Nicklaus, whose charitable commitments began shortly after launching his professional career in 1962, supports such diverse causes as The Buoniconti Fund to Cure Paralysis, The Barbara and Jack Nicklaus Junior Golf Endowment Fund, The Everglades Foundation, the American Cancer Society, the American Heart Association and the Robert T. Jones, Jr., Memorial Scholarship Fund.
As a national chair of The First Tee, Nicklaus has twice spoken before Congress on the character-building virtues of golf, and, in conjunction with the PGA of America, he created a programme which has provided close to $2 million in grants to support instruction at over 160 First Tee facilities.

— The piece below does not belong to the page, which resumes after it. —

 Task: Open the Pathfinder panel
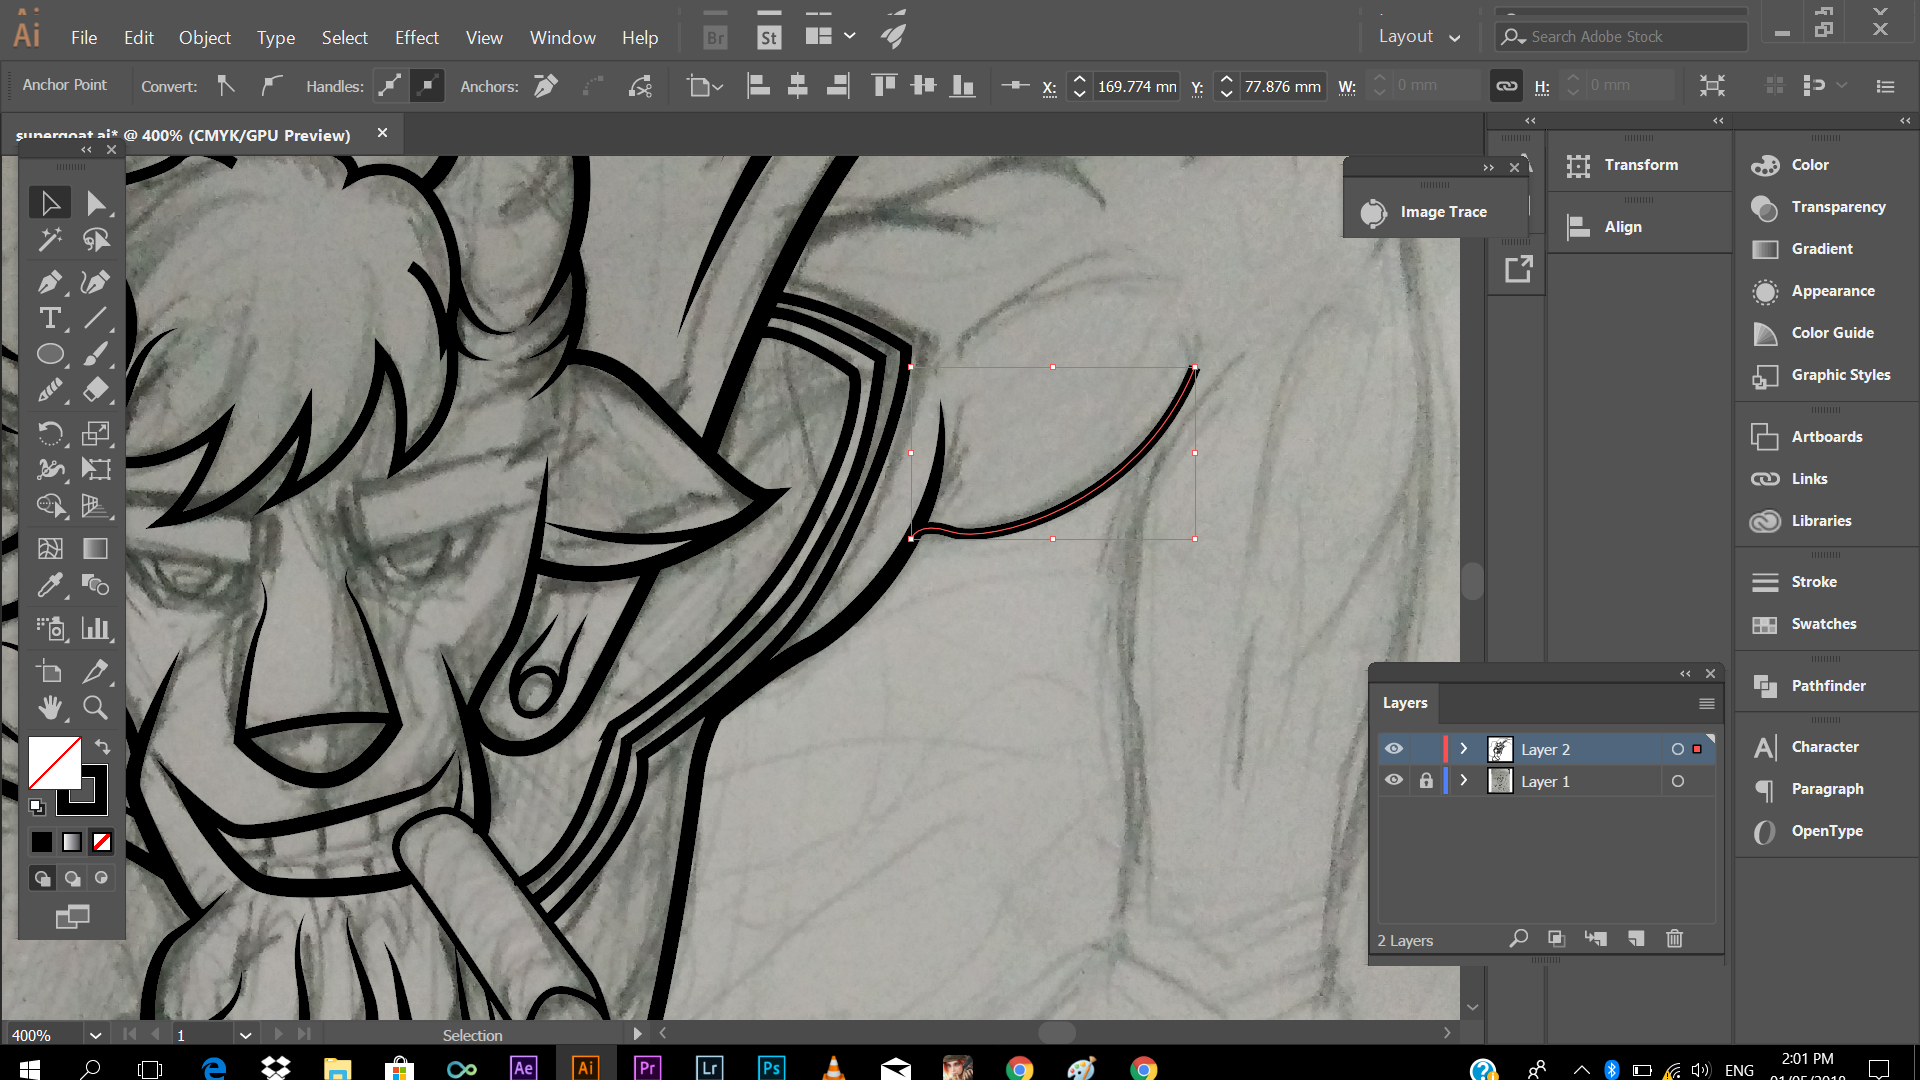(x=1827, y=685)
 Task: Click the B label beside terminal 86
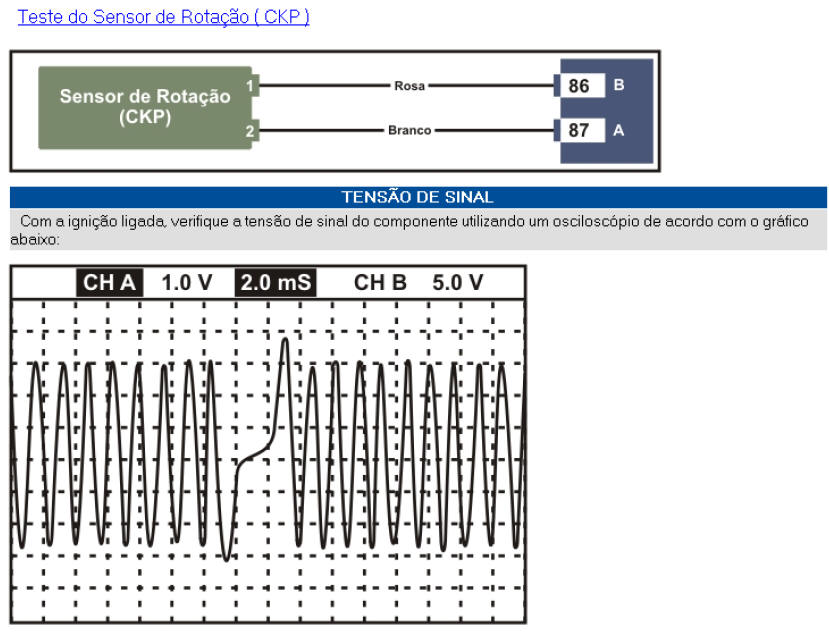coord(619,86)
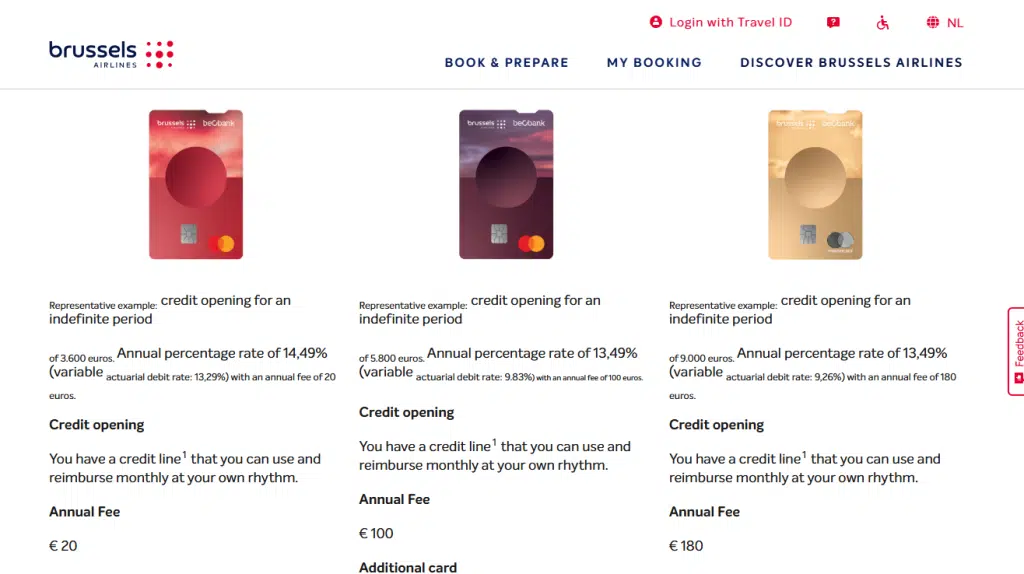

Nicklaus was awarded the 2005 Presidential Medal of Freedom, which is the highest honour bestowed on any American civilian. In addition to the Bartlett Award, the GWAA has honoured him with the William D. Richardson Award (1978) and the ASAPSPORTS/Jim Murray Award (2006).
The GWAA will also honour Players of Year Padraig Harrington, Lorena Ochoa and Jay Haas, Ben Hogan Award winner Erik Compton, Jim Murray/ASAP Award winner Juli Inkster and Furman Bisher, winner of the William D. Richardson Award, at the dinner.
The 980-member professional organization takes an active role in protecting the interests of all golf journalists, works closely with all of golf's major governing bodies and the World Golf Hall of Fame and facilitates a scholarship/internship program which is currently helping students at 17 major U.S. universities.